Anzeige gegen die Feinde des Fußballs

geschrieben von Benjamin Weissinger | in Fussball, Karlsruher SC, Skandale, Stadien | am 28. 02. 2008

Es tut sich was im deutschen Fußball. Jahrelang haben die Vereine die Radikalisierung und wachsende Zerstörungswut einzelner Fangruppierungen schweigend ertragen. Diese Zeiten könnten bald vorbei sein. Der Karlsruher SC hat nach der Feuerwerks- und Rauchbombenattacke überwiegend schwarzgekleideter Ultras im Spiel gegen den VfB Stuttgart gemeinsam mit KSC-Profi Christian Eichner Anzeige gegen Unbekannt gestellt. Ein Feuerwerkskörper hat den 25-Jährigen nur knapp verfehlt.

Erfreulich sind auch die Sanktionen, zu denen sich der KSC entschlossen hat. Manager Rolf Dohmen erklärte gegenüber dem SWR, die Auswärtskarten für den KSC würden ab sofort nicht mehr an die Fan-Dachorganisation “Supporters”, sondern nurnoch an namentlich bekannte Fans ausgegeben.

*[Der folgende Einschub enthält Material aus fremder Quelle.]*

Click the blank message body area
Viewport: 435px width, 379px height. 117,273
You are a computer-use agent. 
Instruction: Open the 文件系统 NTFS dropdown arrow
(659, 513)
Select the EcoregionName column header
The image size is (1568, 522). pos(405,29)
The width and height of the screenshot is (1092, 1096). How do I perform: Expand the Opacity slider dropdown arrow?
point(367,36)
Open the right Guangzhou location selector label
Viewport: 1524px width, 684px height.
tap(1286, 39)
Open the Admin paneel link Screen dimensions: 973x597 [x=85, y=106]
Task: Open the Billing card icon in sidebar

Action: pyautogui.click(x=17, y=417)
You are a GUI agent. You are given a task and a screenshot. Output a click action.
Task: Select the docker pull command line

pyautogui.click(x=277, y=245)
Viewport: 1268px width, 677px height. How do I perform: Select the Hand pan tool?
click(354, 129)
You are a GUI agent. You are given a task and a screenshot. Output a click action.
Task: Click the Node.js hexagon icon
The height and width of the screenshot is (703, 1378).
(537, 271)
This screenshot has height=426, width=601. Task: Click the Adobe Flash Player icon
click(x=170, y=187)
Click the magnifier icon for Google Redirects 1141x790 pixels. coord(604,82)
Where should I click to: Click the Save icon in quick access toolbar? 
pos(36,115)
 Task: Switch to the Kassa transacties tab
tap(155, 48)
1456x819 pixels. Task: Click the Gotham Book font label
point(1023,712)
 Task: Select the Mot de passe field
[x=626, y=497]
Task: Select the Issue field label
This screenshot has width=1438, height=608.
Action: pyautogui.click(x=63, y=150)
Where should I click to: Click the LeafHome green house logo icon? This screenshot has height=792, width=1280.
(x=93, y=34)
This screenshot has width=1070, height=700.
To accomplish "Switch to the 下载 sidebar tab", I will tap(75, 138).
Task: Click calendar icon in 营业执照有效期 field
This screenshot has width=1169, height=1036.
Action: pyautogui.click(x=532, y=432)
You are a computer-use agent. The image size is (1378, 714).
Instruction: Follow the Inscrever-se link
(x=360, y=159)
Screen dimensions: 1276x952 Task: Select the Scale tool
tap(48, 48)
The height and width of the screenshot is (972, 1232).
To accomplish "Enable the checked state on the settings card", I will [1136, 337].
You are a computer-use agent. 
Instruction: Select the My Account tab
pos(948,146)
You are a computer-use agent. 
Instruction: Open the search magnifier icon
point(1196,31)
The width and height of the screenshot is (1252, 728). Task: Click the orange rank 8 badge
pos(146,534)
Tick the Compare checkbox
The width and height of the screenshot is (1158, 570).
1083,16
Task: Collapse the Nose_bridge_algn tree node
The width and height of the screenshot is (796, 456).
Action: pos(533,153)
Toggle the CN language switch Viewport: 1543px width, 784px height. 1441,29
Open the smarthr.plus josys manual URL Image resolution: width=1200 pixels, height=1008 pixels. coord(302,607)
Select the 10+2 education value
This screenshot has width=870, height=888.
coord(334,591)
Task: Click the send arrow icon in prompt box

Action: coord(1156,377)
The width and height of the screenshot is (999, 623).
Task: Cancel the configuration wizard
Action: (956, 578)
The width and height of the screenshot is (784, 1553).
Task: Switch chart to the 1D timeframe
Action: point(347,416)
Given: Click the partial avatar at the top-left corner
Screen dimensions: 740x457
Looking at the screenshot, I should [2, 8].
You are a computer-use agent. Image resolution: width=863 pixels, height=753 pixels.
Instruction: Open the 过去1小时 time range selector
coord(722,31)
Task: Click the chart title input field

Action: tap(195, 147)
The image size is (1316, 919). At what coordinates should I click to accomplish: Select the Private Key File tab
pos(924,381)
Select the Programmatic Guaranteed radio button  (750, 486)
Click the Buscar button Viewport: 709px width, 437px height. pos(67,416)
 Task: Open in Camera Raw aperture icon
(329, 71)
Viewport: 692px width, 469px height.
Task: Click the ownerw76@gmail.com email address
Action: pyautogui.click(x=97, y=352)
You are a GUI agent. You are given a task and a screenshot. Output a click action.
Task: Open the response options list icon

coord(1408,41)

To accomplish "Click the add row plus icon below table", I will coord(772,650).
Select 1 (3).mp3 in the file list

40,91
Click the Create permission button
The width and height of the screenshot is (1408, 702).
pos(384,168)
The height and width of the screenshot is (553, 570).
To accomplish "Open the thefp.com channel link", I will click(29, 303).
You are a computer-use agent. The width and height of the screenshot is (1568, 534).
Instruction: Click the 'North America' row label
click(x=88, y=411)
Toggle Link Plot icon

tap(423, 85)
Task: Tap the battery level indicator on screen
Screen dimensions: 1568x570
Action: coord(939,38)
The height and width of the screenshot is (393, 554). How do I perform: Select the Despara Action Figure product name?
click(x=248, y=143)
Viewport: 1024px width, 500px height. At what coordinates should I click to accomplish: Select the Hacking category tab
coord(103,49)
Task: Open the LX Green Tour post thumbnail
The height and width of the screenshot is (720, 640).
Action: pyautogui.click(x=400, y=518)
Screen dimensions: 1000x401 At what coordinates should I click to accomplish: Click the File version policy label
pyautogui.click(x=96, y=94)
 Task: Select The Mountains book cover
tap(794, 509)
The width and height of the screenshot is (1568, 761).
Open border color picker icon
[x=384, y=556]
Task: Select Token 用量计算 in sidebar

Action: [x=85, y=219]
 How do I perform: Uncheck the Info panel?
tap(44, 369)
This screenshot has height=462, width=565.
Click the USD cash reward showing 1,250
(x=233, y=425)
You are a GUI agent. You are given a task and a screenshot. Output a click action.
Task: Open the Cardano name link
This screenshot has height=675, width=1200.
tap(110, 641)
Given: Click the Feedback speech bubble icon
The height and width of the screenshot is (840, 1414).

Ein empfindlicher Schlag gegen die Krawallmacher, die vor allem auswärts gern die Sau rauslassen.

Sicher wird es viele geben, die es für nötig halten, sich auf beste Nibelungenart mit den Randalierern zu verbrüdern und “Willkür” zu schreien, anstatt aktiv gegen die Chaoten in den eigenen Reihen vorzugehen. Man kann deshalb nur hoffen, dass der KSC hart bleibt und das andere Bundesligisten nachziehen. Kriminelle müssen raus aus den Stadien.